Creating a pronunciation

Words that the IBM Speech Recognition engine must recognize when users speak them, should be added to your grammars. The speech engine recognizes the pronunciations for thousands of words, and if you include those words in your grammars, the spoken words are recognized.

If you add words to your grammars that are not in the vocabulary of the speech engine, the IBM Speech Recognition engine automatically creates a default pronunciation based on the spelling of the word. It is important to note that testing grammars using Test Grammar on MRCP improves the usability of your application.

Note: You must be connected to an installation of WebSphere® Voice Server version 5.1 or higher if you want to play pronunciations.

You can use the Pronunciation Builder in the toolkit to:

Create pronunciations for unknown words (that is, words that are not in the vocabulary of the speech recognition engine and appear in the Unknown Word list in the toolkit).
Create alternative pronunciations for known words or words that are being misspoken by the CTTS engine. With IBM Text-to-Speech (TTS), you can explicitly specify pronunciations for words, abbreviations, acronyms and other sequences, preventing the normal pronunciation rules from applying. The TTS engine uses conventional spelling patterns to produce spoken text.
Revise those pronunciations.
Create a lexicon file with the added pronunciations for use by the grammar or VoiceXML file.

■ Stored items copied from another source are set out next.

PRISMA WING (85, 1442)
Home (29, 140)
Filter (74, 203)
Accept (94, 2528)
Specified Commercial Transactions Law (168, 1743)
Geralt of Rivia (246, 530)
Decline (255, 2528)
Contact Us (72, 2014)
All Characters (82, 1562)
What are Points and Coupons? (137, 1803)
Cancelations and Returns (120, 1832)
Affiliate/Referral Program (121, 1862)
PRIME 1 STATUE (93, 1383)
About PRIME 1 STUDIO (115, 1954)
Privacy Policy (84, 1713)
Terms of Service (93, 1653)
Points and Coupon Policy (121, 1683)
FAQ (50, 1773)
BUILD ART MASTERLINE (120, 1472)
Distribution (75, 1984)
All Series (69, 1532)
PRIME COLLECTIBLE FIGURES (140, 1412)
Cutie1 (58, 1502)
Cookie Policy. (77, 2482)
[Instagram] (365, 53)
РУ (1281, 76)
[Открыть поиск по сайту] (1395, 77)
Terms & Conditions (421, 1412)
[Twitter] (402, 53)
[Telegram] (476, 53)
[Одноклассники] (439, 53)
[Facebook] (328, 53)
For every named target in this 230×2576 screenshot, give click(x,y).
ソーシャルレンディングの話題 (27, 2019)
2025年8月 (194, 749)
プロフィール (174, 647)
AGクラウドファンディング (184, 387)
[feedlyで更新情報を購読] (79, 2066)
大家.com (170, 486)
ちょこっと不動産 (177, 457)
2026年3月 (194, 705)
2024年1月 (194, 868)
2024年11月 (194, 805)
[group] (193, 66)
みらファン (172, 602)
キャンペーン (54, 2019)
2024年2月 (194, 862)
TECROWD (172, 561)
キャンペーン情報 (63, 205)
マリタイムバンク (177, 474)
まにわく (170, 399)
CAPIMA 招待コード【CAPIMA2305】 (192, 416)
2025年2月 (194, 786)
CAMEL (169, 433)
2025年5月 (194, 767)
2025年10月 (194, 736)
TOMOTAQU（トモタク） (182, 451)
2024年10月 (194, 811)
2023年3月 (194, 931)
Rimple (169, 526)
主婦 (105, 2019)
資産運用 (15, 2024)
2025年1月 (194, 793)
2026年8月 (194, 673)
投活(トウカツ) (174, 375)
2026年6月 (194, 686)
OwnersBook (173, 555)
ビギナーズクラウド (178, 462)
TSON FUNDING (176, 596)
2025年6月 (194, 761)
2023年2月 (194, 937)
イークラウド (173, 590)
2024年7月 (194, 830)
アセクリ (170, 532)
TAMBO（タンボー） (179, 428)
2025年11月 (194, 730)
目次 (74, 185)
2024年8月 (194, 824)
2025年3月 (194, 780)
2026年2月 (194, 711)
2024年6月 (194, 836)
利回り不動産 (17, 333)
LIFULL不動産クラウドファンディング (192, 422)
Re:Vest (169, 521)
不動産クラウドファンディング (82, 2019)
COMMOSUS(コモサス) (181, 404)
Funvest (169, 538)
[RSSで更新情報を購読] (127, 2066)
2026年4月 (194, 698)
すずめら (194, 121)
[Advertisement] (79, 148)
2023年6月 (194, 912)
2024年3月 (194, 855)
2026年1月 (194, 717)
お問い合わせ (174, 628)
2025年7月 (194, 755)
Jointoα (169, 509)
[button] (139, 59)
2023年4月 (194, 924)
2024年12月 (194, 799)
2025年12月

You might want to create your own pronunciations, when:

The default pronunciation is not correct, or
You want to improve the performance of the application.

Creating a pronunciation consists of the following steps:

Note: You must be connected to an installation of WebSphere Voice Server version 5.1 or higher if you want to play pronunciations.

Generate a default pronunciation and play the pronunciation using the Pronunciation Builder.
Choose a method to create or edit a pronunciation:
- Use a sounds-like spelling for the word
- Use the International Phonetic Alphabet (IPA) composer
Optional: Create additional pronunciations for the same word
For special circumstances: Use a sounds-like pronunciation

Using the Pronunciation Builder

Open the VoiceXML, grammar, or lexicon file containing words that you want the speech recognition engine to recognize. All application files must reside in a project.
(Optional) Alternatively, without selecting a voice project or opening a file (but with the voice project already created), you can create pronunciations for a lexicon file, and then select the project and create the file to contain the new pronunciations.
1. Select File > New > Other > Voice Tools > Pronunciation. On the Create New Pronunciation dialog box, select the target for the pronunciation: Recognition or Text-to-Speech (Synthesis).
2. Click Finish and follow the instructions starting with Step 4.
3. Later, when you select OK or Apply to save the pronunciation, select the voice project and then select or create the lexicon file in which to save the pronunciation.
Play the default pronunciation of words in your file by selecting a word and then selecting Pronunciation > Play Pronunciation, or right-click to open the pop-up menu, and select Play Pronunciation. If the pronunciation is not correct, or if you want to create alternative pronunciations for the word, continue with these steps. You might also want to find words that need pronunciations before you continue.
Open the Pronunciation Builder window using one of the following methods:
- In a grammar or VoiceXML file in the source editor:
  1. From the Pronunciation menu, click Compose Pronunciations.
  2. In the Unknown Pronunciation view (tab on lower left-hand panel of grammar or VoiceXML files), click a word to select it, right-click to open the pop-up menu, and click Compose Pronunciations.
  3. Select a word in the editor, right-click to open the pop-up menu, and click Compose Pronunciations.
- In a lexicon file:
  1. From the Pronunciation menu, click Compose Pronunciations.
  2. Select a word in the editor, right-click to open the pop-up menu, and click Compose Pronunciations.
If you started by selecting a word in a source editor, the selected word appears in the Word text box. Type new words or spellings in the Word text box, and click Get Default Pronunciation. The phonology of the pronunciation will be appropriate for the file format that is open. For example, if you opened the Pronunciation Builder from a VoiceXML, grammar, or lexicon file for the speech recognition engine, the Pronunciation Builder displays the pronunciation using the IBM recognition engine phonology (base forms).
Note: In a few circumstances, the Pronunciation Builder window has a Sounds-Like Pronunciation field, but not the other options (such as Get Default Pronunciation and Show IPA Composer) mentioned above. For more information, see Using a sounds-like pronunciation.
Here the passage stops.